Nel 1995 Bernard Luberon e la sua ragazza Amelie stavano facendo un pic-nic in un campo. Siccome la giornata era molto bella, dopo pranzo decisero di rimanere lì, malgrado l’iniziale programma di recarsi da alcuni amici. Verso sera, quando iniziò a imbrunire, i due giovani iniziarono a udire dal bosco strani versi. Riferirono che erano “latrati striduli e agonizzanti, molto prolungati. Facevano accapponare la pelle”.

Amelie iniziò ad aver paura, ma Bernard le disse che si trattava del cane di qualche pastore che voleva mangiare. Gli ululati cessarono, ma dopo neanche mezz’ora una bestia bianca e antropomorfa balzò fra due alberi e prese ad avanzare velocemente verso i due fidanzati. Bernard afferrò il suo bastone da trekking e lo usò per colpire l’animale.

Non era di grandi dimensioni” affermò in seguito. “Pareva uno scimpanzé, ma era bianco ed estremamente peloso. Le sue gambe erano piccole in modo quasi ridicolo, ma le braccia al contrario erano quasi più lunghe del suo corpo.
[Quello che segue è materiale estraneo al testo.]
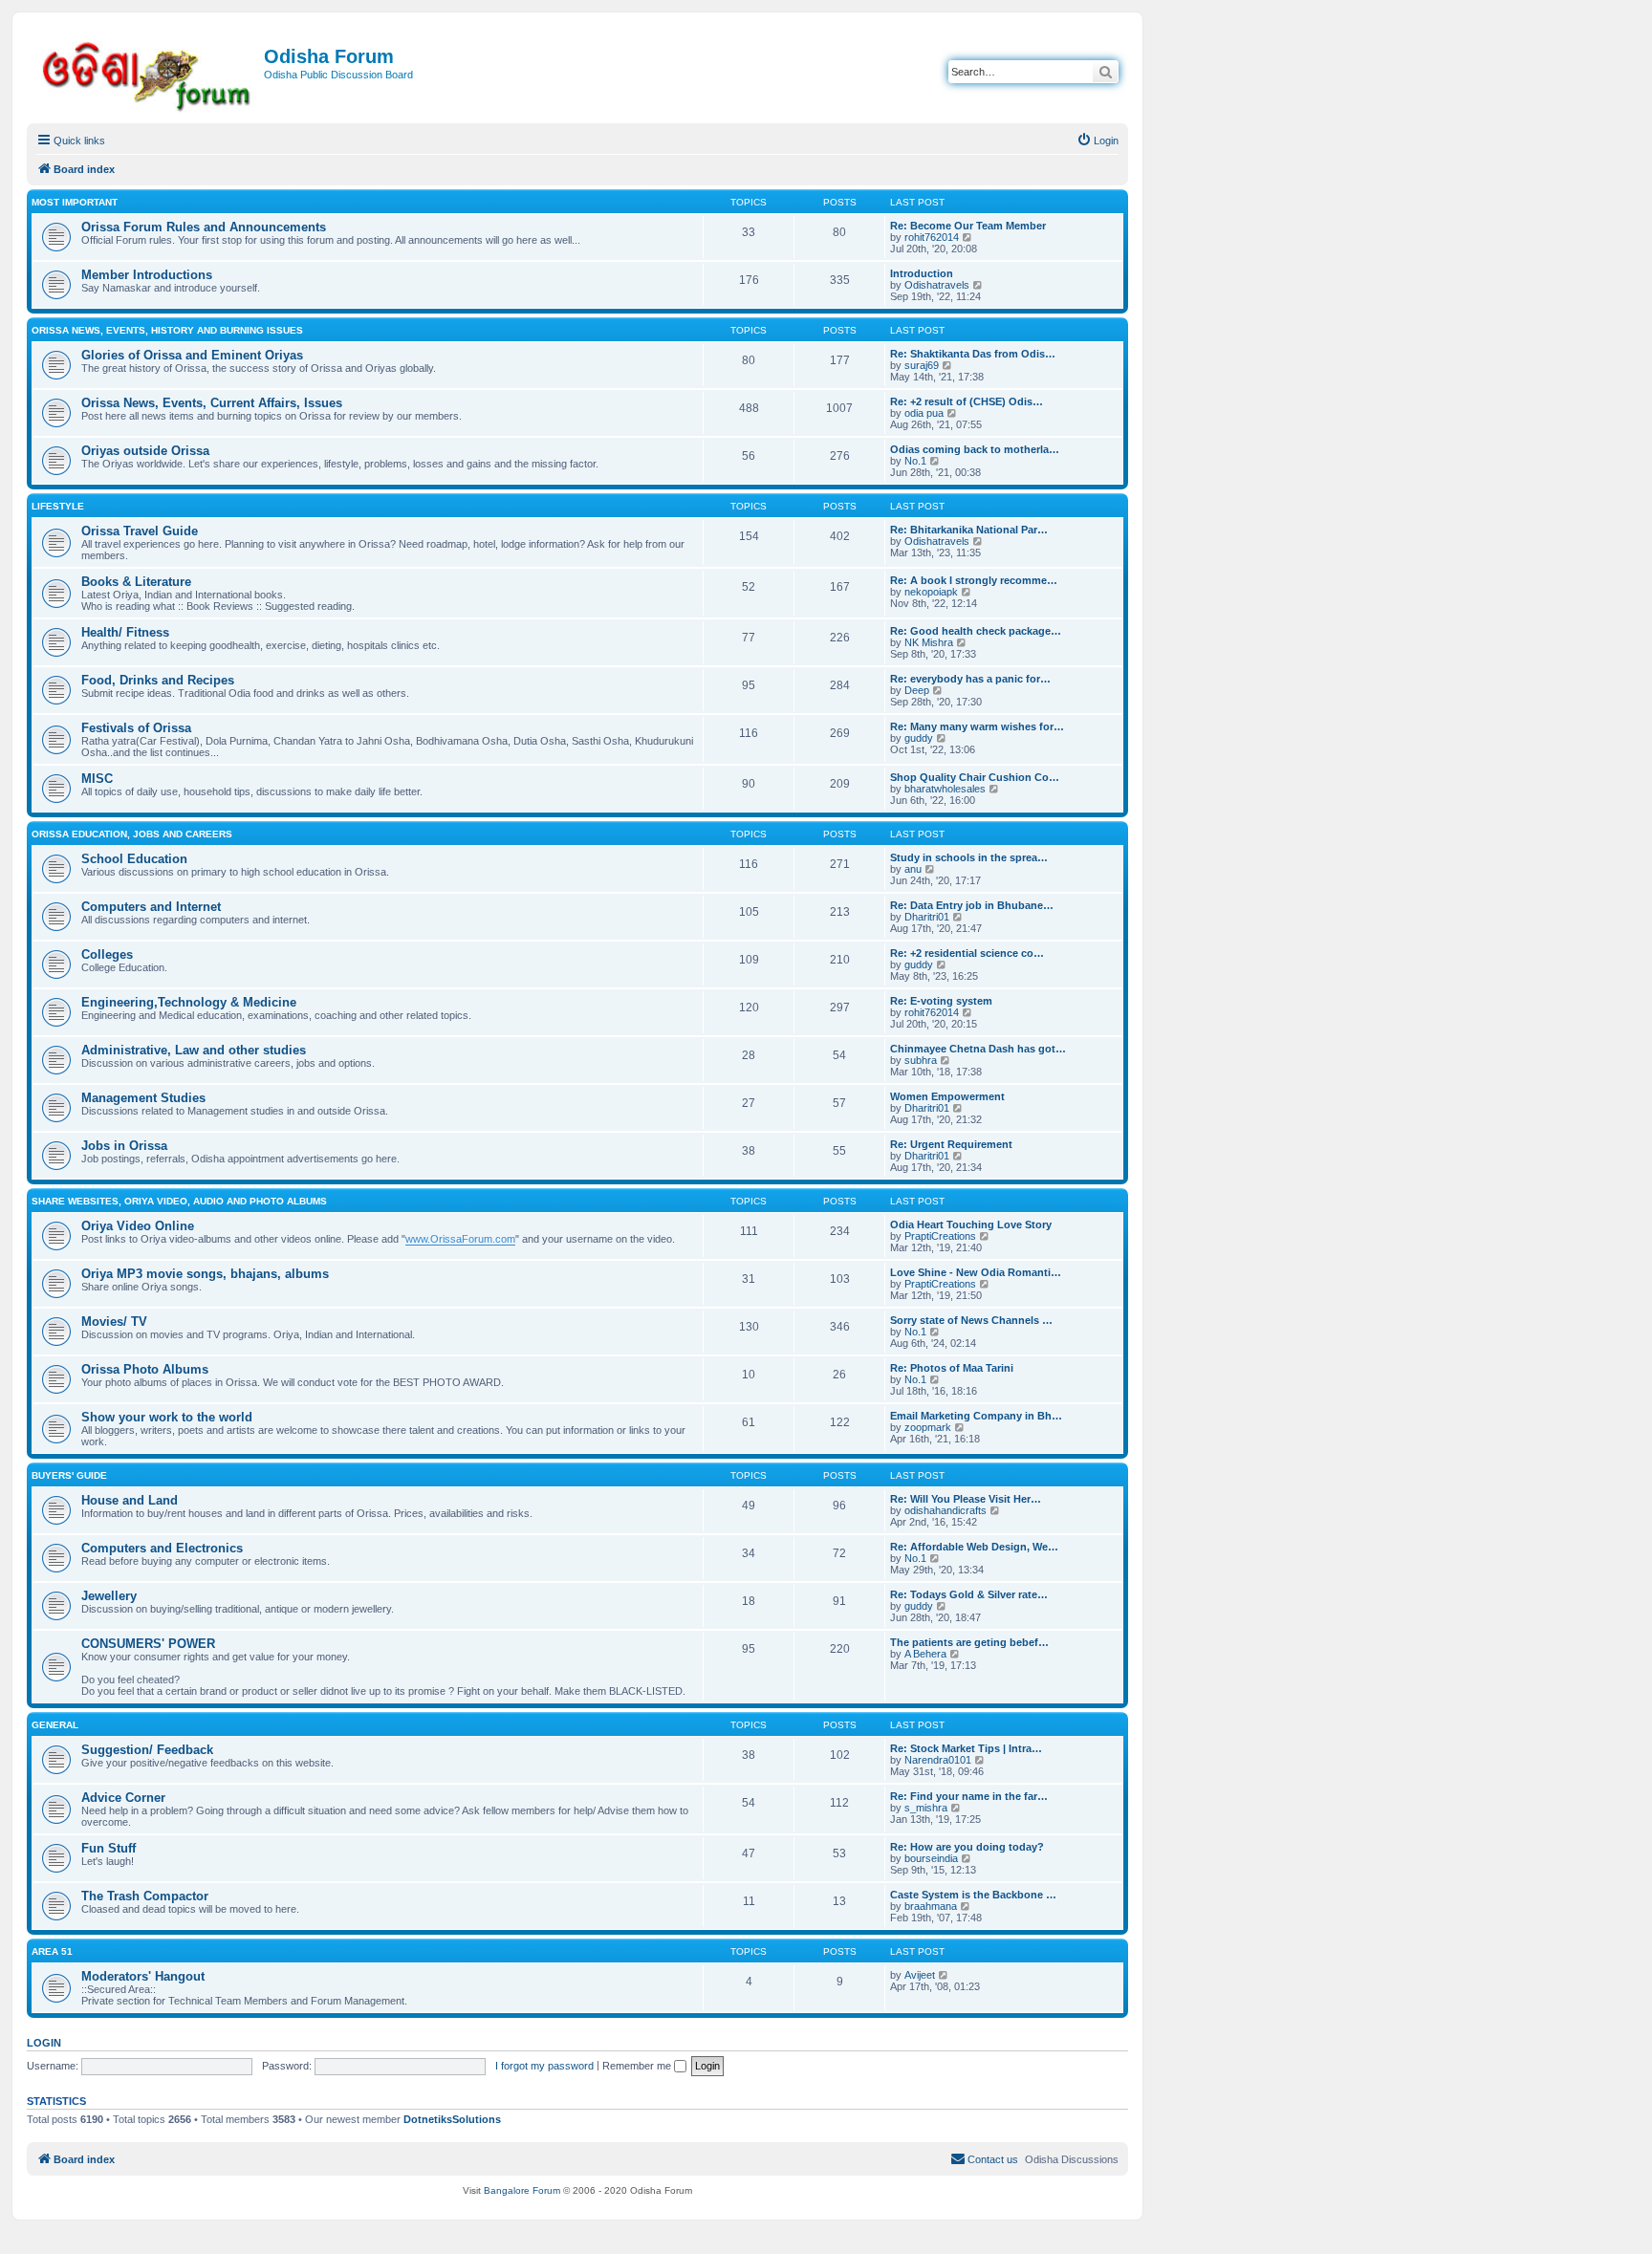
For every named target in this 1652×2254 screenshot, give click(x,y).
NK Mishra (928, 642)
La testa era lanosa e non sembrava da scimmia. Continuavo a chiedermi “mio Dio, ma che cos’è?

Alla fine, la creatura desistette all’attacco. Si arrampicò su un albero e restò lì, a ringhiare e grugnire, mentre i due tornavano in auto.
Alcuni criptozoologi ritengono che la Bestia di Bandard sia assimilabile al bigfoot e allo yeti; una sorta di primate sconosciuto, forse risalente alla preistoria. Forse una minima sacca di queste creature scampate all’estinzione è riuscita a sopravvivere nei boschi fino ai nostri giorni. Questa tesi non pare suffragata dai fatti, in quanto non sono mai stati rinvenuti in Francia fossili che testimonierebbero l’esistenza di tali creature in epoche antiche.

Un bestiario del 1391 rinvenuto nel convento di Sant’Elene, a una ventina di chilometri da Bandard, mostra nelle sue pagine “le singe-loup”, la scimmia-lupo, una creatura dal corpo di scimmia e con la testa da canide, incredibilmente rassomigliante alla descrizione della Bestia fatta da coloro che l’hanno avvistata.

Le testimonianze hanno reso possibile ricreare un’anatomia della creatura: sarebbe alta non più di un metro e cinquanta, con gambe tozze, così piccole da sembrare persino deformi, mentre invece gli arti superiori sono descritti come innaturalmente lunghi (c’è chi dice sfiorino i due metri, e vi sono testimonianze dove vengono descritti con due gomiti). La pelliccia della creatura è bianco-grigiastra, lanosa, sporca e molto odorosa. La testa è molto simile a quella di un cane, anche se il muso non è così lungo e gli occhi sono quasi sempre celati da frange di peli.

L’attivista Jean-Cloude Moisette, nella campagna contro lo sfruttamento dell’energia nucleare, affermò in un comunicato stampa che “la strana creatura avvistata in Provenza è il frutto dell’esposizione alle nocive influenze delle radiazioni.” Proseguì dicendo come solo gli avvistamenti recenti fossero da considerarsi veritieri mentre quelli più datati fossero solo “una trovata del governo per gettare fumo negli occhi, facendo credere che essa sia una belva leggendaria.” Proseguì dicendo che erano stati trovati diversi cadaveri di bestie simili, specie nei pressi di centrali nucleari, non solo in Francia ma ovunque nel mondo. Il comunicato fu diffuso sui principali social network, che però vennero oscurati. Due mesi dopo queste rivelazioni Moisette fu trovato morto nella sua villa in Corsica, per un’overdose di eroina. Non furono mai trovate prove delle sue argomentazioni.